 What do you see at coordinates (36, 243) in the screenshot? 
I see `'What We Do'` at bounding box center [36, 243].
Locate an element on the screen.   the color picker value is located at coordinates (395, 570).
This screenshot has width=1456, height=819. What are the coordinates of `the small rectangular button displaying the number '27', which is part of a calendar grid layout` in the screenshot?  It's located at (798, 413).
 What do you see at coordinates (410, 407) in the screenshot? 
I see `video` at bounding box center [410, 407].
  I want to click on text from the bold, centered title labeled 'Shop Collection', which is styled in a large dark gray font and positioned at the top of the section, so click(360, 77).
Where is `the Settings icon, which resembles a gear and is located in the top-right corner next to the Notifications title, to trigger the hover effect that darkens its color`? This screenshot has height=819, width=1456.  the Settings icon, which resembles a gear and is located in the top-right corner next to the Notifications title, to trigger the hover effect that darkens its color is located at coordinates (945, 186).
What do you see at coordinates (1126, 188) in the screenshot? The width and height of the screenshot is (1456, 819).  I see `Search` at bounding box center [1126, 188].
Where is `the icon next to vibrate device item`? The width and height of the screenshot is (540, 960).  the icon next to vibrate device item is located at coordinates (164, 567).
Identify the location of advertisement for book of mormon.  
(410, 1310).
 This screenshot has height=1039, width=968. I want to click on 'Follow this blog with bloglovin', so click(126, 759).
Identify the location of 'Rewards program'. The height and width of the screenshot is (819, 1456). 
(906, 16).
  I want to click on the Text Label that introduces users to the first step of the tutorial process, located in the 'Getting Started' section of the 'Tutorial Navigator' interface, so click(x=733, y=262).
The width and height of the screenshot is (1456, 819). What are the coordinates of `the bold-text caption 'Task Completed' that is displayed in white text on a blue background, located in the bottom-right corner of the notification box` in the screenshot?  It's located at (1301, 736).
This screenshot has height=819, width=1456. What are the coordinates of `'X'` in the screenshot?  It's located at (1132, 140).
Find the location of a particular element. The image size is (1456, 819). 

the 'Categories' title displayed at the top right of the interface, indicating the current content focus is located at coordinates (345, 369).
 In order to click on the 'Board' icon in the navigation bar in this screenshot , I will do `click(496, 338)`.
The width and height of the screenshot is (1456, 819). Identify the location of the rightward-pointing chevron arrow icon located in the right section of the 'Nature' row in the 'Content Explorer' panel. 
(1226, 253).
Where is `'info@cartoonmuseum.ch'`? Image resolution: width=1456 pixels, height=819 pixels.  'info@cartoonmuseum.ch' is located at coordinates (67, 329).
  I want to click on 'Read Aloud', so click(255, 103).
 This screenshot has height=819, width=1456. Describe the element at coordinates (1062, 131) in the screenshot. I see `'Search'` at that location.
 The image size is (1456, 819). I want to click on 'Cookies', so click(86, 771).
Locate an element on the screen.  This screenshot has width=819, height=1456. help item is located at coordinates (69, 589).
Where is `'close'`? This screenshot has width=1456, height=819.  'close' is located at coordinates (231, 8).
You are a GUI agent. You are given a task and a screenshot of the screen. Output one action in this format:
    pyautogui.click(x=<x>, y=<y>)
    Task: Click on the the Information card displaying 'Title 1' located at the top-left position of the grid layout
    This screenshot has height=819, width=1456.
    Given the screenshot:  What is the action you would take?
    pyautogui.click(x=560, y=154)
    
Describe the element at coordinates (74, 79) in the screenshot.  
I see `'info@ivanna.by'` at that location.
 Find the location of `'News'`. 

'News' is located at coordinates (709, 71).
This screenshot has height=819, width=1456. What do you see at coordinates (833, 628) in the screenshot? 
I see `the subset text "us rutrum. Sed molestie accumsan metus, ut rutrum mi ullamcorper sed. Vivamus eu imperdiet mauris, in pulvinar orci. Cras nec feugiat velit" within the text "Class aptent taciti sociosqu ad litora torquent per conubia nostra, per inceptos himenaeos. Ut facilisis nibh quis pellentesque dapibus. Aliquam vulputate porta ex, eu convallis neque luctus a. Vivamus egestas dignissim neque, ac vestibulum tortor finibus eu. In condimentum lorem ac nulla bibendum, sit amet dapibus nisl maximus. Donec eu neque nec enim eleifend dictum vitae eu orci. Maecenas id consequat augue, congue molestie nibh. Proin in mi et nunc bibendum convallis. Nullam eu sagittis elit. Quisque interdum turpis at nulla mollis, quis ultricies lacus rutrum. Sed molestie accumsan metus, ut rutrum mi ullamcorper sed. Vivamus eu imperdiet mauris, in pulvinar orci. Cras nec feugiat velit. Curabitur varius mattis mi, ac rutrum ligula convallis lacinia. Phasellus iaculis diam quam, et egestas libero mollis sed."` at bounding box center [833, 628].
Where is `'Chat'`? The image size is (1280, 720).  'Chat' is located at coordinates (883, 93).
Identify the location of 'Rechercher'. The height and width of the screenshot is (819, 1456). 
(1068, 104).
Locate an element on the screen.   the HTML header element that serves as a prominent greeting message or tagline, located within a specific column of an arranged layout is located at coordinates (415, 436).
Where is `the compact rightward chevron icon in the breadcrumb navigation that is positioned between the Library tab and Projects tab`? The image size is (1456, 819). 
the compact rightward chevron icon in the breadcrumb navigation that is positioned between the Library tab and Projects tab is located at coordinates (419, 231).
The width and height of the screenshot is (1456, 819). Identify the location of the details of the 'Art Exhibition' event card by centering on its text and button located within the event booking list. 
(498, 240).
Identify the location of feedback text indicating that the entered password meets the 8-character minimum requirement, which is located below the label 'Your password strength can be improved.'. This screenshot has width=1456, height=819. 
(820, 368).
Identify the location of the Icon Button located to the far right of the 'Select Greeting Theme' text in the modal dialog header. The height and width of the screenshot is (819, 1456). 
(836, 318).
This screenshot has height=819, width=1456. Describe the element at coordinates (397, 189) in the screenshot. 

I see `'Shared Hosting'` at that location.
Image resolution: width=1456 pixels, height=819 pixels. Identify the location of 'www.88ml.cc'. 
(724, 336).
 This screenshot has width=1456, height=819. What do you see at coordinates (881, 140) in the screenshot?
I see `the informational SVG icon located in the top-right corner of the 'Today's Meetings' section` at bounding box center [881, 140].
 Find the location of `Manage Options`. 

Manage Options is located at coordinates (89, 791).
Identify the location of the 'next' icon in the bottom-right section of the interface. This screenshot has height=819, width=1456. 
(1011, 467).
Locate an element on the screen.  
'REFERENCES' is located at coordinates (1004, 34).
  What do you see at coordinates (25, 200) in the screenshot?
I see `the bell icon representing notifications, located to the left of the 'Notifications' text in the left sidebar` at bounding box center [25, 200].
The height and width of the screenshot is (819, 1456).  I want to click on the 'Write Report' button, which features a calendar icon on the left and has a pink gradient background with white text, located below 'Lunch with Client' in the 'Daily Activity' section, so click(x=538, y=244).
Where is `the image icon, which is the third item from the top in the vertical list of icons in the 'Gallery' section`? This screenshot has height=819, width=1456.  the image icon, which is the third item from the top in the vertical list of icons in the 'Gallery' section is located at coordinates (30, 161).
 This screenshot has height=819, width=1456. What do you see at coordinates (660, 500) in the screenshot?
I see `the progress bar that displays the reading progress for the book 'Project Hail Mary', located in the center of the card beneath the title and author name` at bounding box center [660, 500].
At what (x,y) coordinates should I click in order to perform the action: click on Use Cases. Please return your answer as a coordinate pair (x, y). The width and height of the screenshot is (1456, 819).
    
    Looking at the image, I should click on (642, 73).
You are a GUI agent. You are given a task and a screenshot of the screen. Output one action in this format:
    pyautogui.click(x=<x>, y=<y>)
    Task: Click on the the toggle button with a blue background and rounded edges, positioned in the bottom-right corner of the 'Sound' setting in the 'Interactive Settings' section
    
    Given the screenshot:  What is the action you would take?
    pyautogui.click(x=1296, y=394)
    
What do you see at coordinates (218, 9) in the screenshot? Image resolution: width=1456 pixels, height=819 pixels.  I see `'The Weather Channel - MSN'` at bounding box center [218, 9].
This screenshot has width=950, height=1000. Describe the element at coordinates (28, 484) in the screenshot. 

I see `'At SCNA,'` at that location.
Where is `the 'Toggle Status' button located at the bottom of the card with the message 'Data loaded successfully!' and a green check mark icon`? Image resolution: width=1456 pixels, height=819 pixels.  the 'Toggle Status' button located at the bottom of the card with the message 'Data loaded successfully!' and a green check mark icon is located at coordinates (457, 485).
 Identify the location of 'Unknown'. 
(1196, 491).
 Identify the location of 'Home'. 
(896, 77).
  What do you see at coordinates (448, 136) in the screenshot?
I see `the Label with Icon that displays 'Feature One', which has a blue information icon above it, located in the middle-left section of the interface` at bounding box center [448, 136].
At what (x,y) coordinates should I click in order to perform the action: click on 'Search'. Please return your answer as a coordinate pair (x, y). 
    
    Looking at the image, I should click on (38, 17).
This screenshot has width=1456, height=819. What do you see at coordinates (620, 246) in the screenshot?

**Job**
Convert the lines from the one containing "What do you see at coordinates (448, 136)" through the last of the entries into a Markdown table with the columns Row and Line, numbering each line and omitting any blank lines.

**Full solution**
| Row | Line |
|---|---|
| 1 |   What do you see at coordinates (448, 136) in the screenshot? |
| 2 | I see `the Label with Icon that displays 'Feature One', which has a blue information icon above it, located in the middle-left section of the interface` at bounding box center [448, 136]. |
| 3 | At what (x,y) coordinates should I click in order to perform the action: click on 'Search'. Please return your answer as a coordinate pair (x, y).  |
| 4 |     Looking at the image, I should click on (38, 17). |
| 5 | This screenshot has width=1456, height=819. What do you see at coordinates (620, 246) in the screenshot? |